_Task prompt_
From the entries below, gather every line containing the string "computer".

'''

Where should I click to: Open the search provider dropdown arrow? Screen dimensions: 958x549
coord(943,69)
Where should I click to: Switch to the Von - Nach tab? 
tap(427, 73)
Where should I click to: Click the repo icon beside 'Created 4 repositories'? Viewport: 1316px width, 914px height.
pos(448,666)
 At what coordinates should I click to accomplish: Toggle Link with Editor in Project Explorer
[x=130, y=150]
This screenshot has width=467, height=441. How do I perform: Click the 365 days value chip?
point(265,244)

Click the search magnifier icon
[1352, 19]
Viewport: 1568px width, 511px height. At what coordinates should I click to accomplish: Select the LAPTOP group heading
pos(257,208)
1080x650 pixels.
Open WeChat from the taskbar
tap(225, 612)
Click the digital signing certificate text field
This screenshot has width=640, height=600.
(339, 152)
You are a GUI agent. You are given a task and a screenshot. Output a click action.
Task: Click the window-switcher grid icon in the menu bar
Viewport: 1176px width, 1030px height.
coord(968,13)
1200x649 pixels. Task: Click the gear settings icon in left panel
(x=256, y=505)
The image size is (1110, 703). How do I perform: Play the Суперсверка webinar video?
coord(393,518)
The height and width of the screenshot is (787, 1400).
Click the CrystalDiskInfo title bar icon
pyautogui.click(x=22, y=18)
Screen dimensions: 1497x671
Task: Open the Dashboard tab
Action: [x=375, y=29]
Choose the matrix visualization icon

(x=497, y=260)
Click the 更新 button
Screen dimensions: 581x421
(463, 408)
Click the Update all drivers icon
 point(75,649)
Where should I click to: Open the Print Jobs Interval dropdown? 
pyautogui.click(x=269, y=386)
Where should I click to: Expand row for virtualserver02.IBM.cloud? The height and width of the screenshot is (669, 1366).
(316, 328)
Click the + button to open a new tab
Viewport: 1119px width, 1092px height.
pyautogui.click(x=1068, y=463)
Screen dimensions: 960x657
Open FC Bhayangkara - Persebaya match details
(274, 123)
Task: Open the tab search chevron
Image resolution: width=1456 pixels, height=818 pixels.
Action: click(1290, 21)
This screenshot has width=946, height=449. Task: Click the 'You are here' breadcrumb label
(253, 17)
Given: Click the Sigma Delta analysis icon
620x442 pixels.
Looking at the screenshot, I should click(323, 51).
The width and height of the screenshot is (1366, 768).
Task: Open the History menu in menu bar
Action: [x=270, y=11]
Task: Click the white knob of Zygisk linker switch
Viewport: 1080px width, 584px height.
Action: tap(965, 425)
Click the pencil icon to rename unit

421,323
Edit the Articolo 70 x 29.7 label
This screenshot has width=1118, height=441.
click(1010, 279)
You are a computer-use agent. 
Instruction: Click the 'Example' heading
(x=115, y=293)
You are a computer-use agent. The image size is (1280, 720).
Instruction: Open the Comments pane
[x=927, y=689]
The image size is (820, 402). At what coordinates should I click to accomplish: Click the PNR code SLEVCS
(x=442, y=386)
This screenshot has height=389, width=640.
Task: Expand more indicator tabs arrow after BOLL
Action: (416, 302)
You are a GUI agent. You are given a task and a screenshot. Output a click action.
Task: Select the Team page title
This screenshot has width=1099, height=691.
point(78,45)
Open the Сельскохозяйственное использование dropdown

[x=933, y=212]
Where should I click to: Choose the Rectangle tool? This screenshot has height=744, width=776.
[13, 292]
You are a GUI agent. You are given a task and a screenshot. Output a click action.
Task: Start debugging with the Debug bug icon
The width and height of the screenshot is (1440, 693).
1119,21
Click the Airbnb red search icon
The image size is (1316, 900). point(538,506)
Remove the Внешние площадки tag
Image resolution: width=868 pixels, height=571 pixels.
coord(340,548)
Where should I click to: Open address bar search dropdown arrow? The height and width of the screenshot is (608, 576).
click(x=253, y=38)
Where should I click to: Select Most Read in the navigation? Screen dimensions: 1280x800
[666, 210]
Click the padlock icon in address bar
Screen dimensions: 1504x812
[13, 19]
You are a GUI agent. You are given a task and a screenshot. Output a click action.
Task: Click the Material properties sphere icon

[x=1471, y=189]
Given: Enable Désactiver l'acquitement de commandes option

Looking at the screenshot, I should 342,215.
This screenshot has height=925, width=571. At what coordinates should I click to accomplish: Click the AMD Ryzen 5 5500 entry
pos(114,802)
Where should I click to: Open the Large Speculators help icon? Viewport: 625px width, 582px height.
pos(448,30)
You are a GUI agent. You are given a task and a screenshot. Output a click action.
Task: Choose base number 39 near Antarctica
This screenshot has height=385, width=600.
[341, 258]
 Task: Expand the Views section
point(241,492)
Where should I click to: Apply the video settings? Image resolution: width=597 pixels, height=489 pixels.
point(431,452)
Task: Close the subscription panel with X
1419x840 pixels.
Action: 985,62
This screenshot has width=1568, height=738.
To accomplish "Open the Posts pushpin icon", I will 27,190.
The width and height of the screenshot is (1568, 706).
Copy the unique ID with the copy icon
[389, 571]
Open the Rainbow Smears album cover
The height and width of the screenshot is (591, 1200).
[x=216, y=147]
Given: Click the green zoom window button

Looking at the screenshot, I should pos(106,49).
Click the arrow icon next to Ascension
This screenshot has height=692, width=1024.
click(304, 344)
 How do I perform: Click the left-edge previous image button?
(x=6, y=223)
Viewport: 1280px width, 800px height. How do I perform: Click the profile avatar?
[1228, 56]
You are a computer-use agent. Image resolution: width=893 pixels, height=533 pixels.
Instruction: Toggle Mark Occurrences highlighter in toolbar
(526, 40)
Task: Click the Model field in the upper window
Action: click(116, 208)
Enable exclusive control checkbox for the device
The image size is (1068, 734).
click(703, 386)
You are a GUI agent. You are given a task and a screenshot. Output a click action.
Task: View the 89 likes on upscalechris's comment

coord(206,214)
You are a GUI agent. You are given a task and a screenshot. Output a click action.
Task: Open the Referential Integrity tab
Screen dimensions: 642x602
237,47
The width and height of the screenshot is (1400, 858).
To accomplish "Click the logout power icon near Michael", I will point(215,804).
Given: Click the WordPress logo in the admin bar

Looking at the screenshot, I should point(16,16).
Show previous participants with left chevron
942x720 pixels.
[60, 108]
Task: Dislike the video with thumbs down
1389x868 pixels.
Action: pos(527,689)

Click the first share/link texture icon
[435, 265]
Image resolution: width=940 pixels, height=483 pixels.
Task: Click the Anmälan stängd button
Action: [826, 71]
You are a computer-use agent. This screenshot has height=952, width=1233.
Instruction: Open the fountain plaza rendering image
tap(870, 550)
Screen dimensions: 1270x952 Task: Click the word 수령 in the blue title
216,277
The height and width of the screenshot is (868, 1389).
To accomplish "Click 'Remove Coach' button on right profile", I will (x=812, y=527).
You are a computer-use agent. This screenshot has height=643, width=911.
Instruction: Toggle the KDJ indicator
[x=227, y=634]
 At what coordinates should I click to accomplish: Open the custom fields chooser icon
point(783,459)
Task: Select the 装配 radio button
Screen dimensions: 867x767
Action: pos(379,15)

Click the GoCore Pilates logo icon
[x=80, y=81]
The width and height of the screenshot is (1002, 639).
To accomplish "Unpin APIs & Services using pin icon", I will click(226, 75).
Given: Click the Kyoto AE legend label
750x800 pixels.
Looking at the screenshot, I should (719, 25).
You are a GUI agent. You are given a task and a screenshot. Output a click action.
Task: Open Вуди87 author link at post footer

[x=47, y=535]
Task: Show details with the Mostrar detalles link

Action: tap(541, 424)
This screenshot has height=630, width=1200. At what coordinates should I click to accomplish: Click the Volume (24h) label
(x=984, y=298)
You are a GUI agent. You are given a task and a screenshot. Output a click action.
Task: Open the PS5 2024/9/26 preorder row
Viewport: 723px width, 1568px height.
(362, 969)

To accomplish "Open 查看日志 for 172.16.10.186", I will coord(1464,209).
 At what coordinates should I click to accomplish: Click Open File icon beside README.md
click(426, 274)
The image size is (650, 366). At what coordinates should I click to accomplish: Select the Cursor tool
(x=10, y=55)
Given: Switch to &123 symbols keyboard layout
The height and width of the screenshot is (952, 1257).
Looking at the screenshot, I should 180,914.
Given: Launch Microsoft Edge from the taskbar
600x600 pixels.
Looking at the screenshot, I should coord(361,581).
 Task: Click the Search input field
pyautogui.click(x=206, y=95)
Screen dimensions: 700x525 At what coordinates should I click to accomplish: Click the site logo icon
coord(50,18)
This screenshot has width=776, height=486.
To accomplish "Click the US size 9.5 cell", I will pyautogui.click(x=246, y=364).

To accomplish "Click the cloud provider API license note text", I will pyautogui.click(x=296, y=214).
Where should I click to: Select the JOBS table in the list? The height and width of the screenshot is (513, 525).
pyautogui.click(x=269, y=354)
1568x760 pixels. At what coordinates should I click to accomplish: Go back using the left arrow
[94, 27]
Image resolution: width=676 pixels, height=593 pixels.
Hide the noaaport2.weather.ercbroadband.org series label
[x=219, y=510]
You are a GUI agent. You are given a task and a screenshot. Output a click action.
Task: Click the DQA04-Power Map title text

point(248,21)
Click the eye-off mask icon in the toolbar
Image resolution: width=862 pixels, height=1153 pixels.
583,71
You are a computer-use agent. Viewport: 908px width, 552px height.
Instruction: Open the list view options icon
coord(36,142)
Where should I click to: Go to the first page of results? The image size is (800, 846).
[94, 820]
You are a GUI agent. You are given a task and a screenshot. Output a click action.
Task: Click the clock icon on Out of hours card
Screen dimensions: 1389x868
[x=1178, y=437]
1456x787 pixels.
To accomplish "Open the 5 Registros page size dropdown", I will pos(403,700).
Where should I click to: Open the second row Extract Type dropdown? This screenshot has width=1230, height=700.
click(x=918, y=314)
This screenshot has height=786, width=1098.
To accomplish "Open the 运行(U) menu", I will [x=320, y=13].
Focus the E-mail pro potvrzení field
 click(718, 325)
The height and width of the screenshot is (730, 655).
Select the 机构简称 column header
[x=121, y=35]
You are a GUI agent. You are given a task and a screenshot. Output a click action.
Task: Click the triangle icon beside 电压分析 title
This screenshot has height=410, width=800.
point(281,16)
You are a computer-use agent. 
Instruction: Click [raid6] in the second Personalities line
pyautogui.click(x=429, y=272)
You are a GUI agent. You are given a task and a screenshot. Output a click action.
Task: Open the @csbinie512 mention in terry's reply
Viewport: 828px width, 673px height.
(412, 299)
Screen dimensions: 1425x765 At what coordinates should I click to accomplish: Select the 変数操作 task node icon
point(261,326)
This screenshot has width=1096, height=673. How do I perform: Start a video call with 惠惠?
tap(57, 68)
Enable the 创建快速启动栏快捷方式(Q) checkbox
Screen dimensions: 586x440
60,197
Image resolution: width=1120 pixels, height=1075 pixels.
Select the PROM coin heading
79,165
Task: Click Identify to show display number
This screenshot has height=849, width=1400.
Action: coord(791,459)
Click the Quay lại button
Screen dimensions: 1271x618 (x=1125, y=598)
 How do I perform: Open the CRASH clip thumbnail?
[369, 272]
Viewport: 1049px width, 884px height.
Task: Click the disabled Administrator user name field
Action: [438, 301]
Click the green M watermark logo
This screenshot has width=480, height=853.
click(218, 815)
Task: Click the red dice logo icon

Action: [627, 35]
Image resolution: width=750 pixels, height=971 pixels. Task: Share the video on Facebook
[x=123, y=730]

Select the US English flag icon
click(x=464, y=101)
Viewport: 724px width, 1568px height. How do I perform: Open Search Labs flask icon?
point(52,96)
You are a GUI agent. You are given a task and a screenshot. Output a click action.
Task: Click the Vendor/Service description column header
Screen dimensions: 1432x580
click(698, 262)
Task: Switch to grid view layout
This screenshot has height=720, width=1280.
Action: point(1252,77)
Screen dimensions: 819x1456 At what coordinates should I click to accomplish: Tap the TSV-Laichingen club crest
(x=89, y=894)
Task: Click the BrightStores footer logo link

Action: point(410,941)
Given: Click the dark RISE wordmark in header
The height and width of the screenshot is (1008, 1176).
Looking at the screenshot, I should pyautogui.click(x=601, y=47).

'''

_Response below_
You are a computer-use agent. 
You are a computer-use agent. The image size is (1280, 720).
You are a computer-use agent. Image resolution: width=893 pixels, height=533 pixels.
You are a computer-use agent. This screenshot has height=952, width=1233.
You are a computer-use agent. This screenshot has height=643, width=911.
You are a computer-use agent. Viewport: 908px width, 552px height.
You are a computer-use agent. 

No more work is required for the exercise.